The honest way to judge recovery from long COVID is to compare objective measures before and after a change, not to rely on how you happen to feel on a given day. That means a baseline, a defined trial period for one intervention, and a retest, tracking your symptoms and, where relevant, inflammation markers so you can tell signal from noise.
Key takeaways
- Long COVID symptoms fluctuate, so "I feel better today" is not reliable evidence that something is working.
- A cleaner approach is baseline, one intervention, then retest, changing one thing at a time.
- Structured symptom tracking (fatigue, post-exertional malaise, brain fog, sleep) is the foundation.
- Some people also track inflammation markers such as IL-6, TNF, and CRP to see whether they move toward the healthy range.
- This is measurement for informational use, to interpret with your doctor, not a diagnosis or a promise of any outcome.

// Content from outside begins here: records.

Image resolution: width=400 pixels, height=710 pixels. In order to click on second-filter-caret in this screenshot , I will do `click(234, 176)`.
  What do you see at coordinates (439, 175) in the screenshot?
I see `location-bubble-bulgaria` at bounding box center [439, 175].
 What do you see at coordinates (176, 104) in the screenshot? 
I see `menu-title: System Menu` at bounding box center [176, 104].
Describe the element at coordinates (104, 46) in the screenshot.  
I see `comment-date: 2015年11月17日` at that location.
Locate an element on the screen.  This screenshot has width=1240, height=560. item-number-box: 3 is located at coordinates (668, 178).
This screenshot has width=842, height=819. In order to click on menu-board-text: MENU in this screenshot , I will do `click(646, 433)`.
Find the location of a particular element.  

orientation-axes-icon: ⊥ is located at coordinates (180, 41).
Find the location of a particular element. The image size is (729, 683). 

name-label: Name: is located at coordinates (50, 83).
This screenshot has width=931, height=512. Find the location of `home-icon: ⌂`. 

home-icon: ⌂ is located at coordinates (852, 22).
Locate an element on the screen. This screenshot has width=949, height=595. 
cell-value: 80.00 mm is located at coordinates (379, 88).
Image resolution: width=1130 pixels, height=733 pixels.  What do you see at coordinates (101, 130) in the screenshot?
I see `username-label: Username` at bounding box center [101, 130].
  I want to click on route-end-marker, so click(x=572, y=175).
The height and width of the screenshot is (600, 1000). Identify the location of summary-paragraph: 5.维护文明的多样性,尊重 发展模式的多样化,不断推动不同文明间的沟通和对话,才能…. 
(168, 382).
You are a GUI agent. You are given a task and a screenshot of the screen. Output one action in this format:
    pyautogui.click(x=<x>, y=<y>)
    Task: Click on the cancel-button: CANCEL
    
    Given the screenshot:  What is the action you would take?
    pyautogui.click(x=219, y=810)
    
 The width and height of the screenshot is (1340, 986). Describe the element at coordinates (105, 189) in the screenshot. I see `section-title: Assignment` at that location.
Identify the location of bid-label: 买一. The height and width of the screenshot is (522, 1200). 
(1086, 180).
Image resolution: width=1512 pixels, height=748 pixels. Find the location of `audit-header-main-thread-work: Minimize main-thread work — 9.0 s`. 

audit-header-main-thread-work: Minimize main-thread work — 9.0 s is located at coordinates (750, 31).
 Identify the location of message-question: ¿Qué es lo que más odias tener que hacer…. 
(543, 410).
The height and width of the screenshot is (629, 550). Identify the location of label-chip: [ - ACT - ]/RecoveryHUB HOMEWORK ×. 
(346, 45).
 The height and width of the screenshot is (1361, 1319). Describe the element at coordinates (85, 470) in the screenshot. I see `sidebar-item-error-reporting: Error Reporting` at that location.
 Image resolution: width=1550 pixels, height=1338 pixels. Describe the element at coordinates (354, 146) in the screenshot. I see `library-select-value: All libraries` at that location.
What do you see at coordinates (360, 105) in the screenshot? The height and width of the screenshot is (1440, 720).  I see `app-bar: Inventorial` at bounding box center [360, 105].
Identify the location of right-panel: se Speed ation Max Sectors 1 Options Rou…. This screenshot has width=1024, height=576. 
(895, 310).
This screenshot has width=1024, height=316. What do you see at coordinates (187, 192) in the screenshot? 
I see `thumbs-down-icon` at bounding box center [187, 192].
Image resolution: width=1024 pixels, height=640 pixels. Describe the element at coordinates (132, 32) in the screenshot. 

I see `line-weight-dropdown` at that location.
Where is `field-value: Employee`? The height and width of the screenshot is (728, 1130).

Why is it so hard to tell if long COVID recovery is working?
Long COVID symptoms can emerge, persist, resolve, and reemerge on their own. A good week can follow a bad one for reasons that have nothing to do with what you changed. Add the placebo effect, seasonal shifts, and the natural ups and downs of the illness, and it becomes genuinely difficult to know whether an intervention helped, did nothing, or coincided with a natural upswing. This is the frustration behind so much wasted time and money: people try things, feel a little different, and never really know why.
The fix is not more willpower. It is measurement. When you have data from before and after, you stop guessing.
How do you set up a baseline before changing anything?
A baseline is a snapshot of where you are now, taken before you start something new. A useful baseline captures both how you feel and, if you choose, objective markers:
- Symptom tracking: rate fatigue, post-exertional malaise, cognitive function, sleep quality, and any orthostatic symptoms on a simple scale, most days, for two to four weeks.
- Function: note practical anchors, such as steps taken, hours upright, or how many activities trigger a crash.
- Objective markers: where relevant, record a starting measurement so you have something concrete to compare against later.
The point of a baseline is to protect you from your own recall. Memory of symptoms is unreliable, and a documented starting point is what makes any later comparison meaningful. For a deeper walkthrough, see our guide on how to know if a treatment is working.
What should you actually track during recovery from long COVID?
Track the things that matter to your daily life and the things that can be measured consistently. On the symptom side, a short daily log beats a long one you abandon. On the biology side, some people monitor inflammation-signaling molecules because research has associated persistent long COVID with differences in immune signaling compared with people who recovered.
Markers people commonly follow include IL-6 and TNF (core inflammatory cytokines) and CRP (a general inflammation readout your doctor may already order). The relevant question over time is directional: are these values moving toward the healthy reference range or away from it? Muno Mirror measures a 250-plex inflammation proteomics panel from a small at-home microsample and benchmarks each marker against a healthy reference, and it is built for retesting so you can see change across time points. You can see what Muno Mirror measures and review your results with your own doctor.
How often should you retest to see if something is working?
Retest cadence should match the timescale of what you are trying. Changing one thing and remeasuring a week later rarely tells you much, because biology and symptoms both take time to shift. A more informative rhythm is:
- Establish your baseline first.
- Give a single intervention a defined trial window, often several weeks to a few months, depending on what it is and what your doctor advises.
- Retest at the end of that window, comparing both symptoms and markers to baseline.
- Change only one variable at a time, so any difference is interpretable.
This baseline-intervention-retest loop is what turns "I think this helped" into "here is what changed." It will not, by itself, prove causation, and it is not a diagnosis, but it replaces guessing with something you and your clinician can actually read. If you are trying a specific therapy, our note on what to track with low-dose naltrexone for long COVID shows how to apply this to one example.
Frequently asked questions
How do I know if my long COVID recovery is actually working?
Compare objective, documented measures from before and after a single change, rather than relying on day-to-day feelings. A baseline, a defined trial period, structured symptom tracking, and a retest let you see whether things moved. This shows change; it does not by itself prove what caused it, and it is not a diagnosis.
Do inflammation markers show whether long COVID is improving?
They can add objective context. Some people track markers like IL-6, TNF, and CRP to see whether they move toward the healthy reference range over time. This is informational monitoring to discuss with your doctor, not proof of recovery and not a diagnostic test.
How long should I try one intervention before deciding?
Long enough for a real effect to show, which usually means several weeks to a few months depending on the intervention and your doctor's guidance. Changing one thing at a time and retesting at the end of that window keeps the result interpretable.
Why do long COVID recovery stories vary so much?
Long COVID is heterogeneous, symptoms fluctuate, and people try different things at different points in their illness. What helps one person may do nothing for another. That variability is exactly why individual baselines and retesting are more useful than comparing yourself to someone else's timeline.